Sahifa Journal

Our (Hi) Story

Sahifa is the product of a two-year-long conversation amongst a group of Kenyan academics, writers, journalists, and poets, regarding the lack of a medium that brings together rigorous research, public intellectualism, long-form journalism and creative writing under one platform. From a strictly Kenyan perspective, the idea of starting Sahifa was also informed by the collapse of a number of other Kenyan-based journals, and was presented as a way of fashioning out a new and more sustainable model.  

Sahifa was launched on the 9th of October 2020, and two weeks later, announced its first open ‘Call For Stories’ for its inaugural issue, ‘Futures and Dreams’. The journal has since expanded its remit and will be publishing work from the wider Eastern Africa region: Kenya, Uganda, Tanzania, Somalia, South Sudan, Ethiopia, and Mozambique.
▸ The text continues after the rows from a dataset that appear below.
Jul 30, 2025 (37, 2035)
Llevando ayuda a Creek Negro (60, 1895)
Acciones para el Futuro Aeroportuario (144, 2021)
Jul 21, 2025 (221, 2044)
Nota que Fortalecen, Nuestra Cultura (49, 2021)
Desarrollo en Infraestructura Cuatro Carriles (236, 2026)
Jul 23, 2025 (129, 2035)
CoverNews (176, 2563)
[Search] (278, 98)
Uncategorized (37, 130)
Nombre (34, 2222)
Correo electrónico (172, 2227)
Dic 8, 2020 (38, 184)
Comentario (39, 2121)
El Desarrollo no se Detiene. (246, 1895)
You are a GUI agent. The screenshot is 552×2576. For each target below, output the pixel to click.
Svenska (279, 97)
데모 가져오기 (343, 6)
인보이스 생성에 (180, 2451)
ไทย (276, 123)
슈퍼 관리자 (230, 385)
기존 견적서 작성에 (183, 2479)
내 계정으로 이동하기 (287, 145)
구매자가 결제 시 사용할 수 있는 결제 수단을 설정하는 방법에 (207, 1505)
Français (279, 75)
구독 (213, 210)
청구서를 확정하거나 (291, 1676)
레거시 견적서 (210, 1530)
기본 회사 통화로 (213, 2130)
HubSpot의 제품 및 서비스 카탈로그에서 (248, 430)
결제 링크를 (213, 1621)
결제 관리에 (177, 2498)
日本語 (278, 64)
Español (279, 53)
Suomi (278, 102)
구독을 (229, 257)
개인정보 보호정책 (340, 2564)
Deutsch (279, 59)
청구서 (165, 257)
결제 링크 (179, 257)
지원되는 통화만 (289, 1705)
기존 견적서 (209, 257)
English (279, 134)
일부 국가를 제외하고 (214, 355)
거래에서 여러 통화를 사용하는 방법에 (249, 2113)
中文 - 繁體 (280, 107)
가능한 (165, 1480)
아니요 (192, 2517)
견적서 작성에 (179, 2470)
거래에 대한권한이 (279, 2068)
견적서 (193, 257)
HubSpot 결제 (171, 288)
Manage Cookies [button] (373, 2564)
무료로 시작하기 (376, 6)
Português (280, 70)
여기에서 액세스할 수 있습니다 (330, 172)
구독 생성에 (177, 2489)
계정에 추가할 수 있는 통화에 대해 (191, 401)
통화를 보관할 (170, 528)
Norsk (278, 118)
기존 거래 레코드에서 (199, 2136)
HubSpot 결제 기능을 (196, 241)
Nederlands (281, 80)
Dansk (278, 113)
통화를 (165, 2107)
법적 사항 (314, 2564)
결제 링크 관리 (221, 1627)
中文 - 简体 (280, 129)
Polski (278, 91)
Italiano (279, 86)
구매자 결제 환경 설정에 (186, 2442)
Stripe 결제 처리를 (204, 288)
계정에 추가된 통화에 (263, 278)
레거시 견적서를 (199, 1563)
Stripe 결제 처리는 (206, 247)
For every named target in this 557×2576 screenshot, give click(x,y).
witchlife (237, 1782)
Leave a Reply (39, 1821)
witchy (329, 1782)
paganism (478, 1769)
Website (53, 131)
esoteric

Sahifa is inspired by a journal of the same name that was published between October 1930 and February 1931. The double-size sheets of paper covering a particular topic each Monday attempted to provide intellectual energy for the citizens of the East African city of Mombasa, under the context of British colonialism and the veritable advance of Western culture. The journal’s editor and publisher, Al-Amin bin Ali Mazrui (1891-1947) is now renowned as one of East Africa’s most important champions for social reform in a large expanse along the Western Indian Ocean. In the original Sahifa pamphlets, Mazrui drew first from Kiswahili’s rich resource of discursive traditions, and then from Mombasa’s pre-colonial diasporic networks with the Indian Ocean World – so as to interpret the colonial experience and reimagine a distinctive African vision for the future.

The term Sahifa, the Swahili alternative for ukurasa, the term for “page”, signifies the claims to originality, and hence, universality, of our agenda. In Arabic, from which Swahili loans a significant number of its words, it refers to a “blank surface for writing”. We believe in the spirit and the possibilities of the blank page for new thought, and are inspired by Mazrui’s attempt to imagine, think and write from a non-Western perspective.

The story of Sahifa remains a tiny piece of evidence amongst the multiple examples that show that Africans have largely been thinking beings, who have not only produced knowledge in relation to themselves, but also about the world, in their own terms. 

Sahifa is registered in Kenya as a company limited by guarantee, and operate as a not for profit organisation.